Dopo molti mesi di pensieri, ripensamenti, idee luminose e amletici dubbi, quello che vi trovate sotto gli occhi è il Nuovo Periscopio. Molto, forse troppo ardito, colorato, anticonvenzionale, diverso da tutti gli altri media in circolazione, in edicola o sul web.

Se già frequentate  queste pagine, se vi piace o almeno vi incuriosisce Periscopio, la sua nuova veste grafica e i nuovi contenuti vi faranno saltare di gioia. Non esiste in natura un quotidiano online con il coraggio e/o l’incoscienza di criticare e capovolgere l’impostazione classica di questo “il giornale” un’idea (geniale) nata 270 anni fa, ma che ha introdotto  dei codici precisi rimasti quasi inalterati. Nemmeno la rivoluzione digitale, la democrazia informava, la nascita della Rete, l’esplosione dei social media, hanno cambiato di molto le testate giornalistiche, il loro ordine, la loro noia.

Tanto che qualcuno si è chiesto se ancora servono, se hanno ancora un ruolo e un senso i quotidiani.  Arrivano sempre “dopo la notizia”, mettono tutti lo stesso titolo in prima pagina, seguono diligentemente il pensiero unico e il potente di turno, ricalcano in fotocopia le solite sezioni interne: politica interna, esteri, cronaca, economia, sport…. Anche le parole sembrano piene di polvere, perché il linguaggio giornalistico, invece di arricchirsi, si è impoverito.  Il vocabolario dei quotidiani registra e riproduce quello del sottobosco politico e della chiacchiera televisiva, oppure insegue inutilmente la grande nuvola confusa del web.

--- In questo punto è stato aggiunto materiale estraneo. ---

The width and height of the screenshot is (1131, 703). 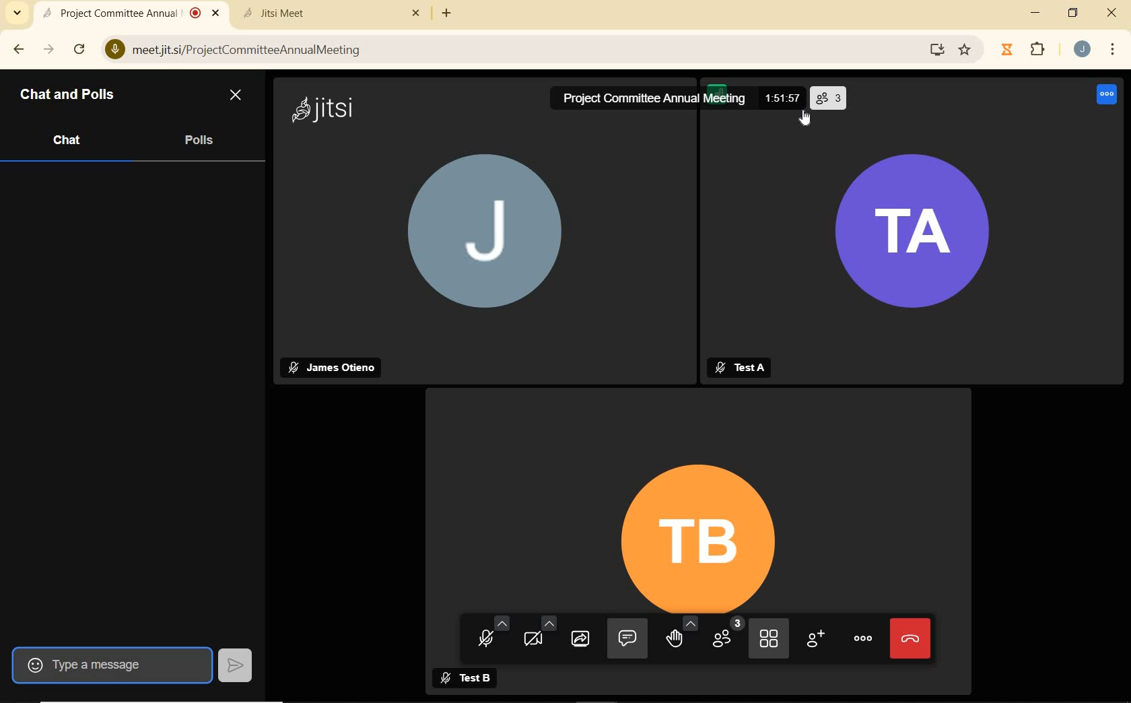 I want to click on participants, so click(x=728, y=635).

Periscopio propone un nuovo modo di essere giornale, di fare informazione. di accostare Alto e Basso, di rapportarsi al proprio pubblico. Rompe compartimenti stagni delle sezioni tradizionali di quotidiani. Accoglie e dà riconosce uguale dignità a tutti i generi e tutti linguaggi: così in primo piano ci può essere una notizia, un commento, ma anche una poesia o una vignetta.  Abbandona la rincorsa allo scoop, all’intervista esclusiva, alla firma illustre, proponendo quella che abbiamo chiamato “informazione verticale”: entrare cioè nelle  “cose che accadono fuori e dentro di noi”, denunciare Il Vecchio che resiste e raccontare Il Nuovo che germoglia, stare dalla parte dei diritti e denunciare la diseguaglianza che cresce in Italia e nel mondo. .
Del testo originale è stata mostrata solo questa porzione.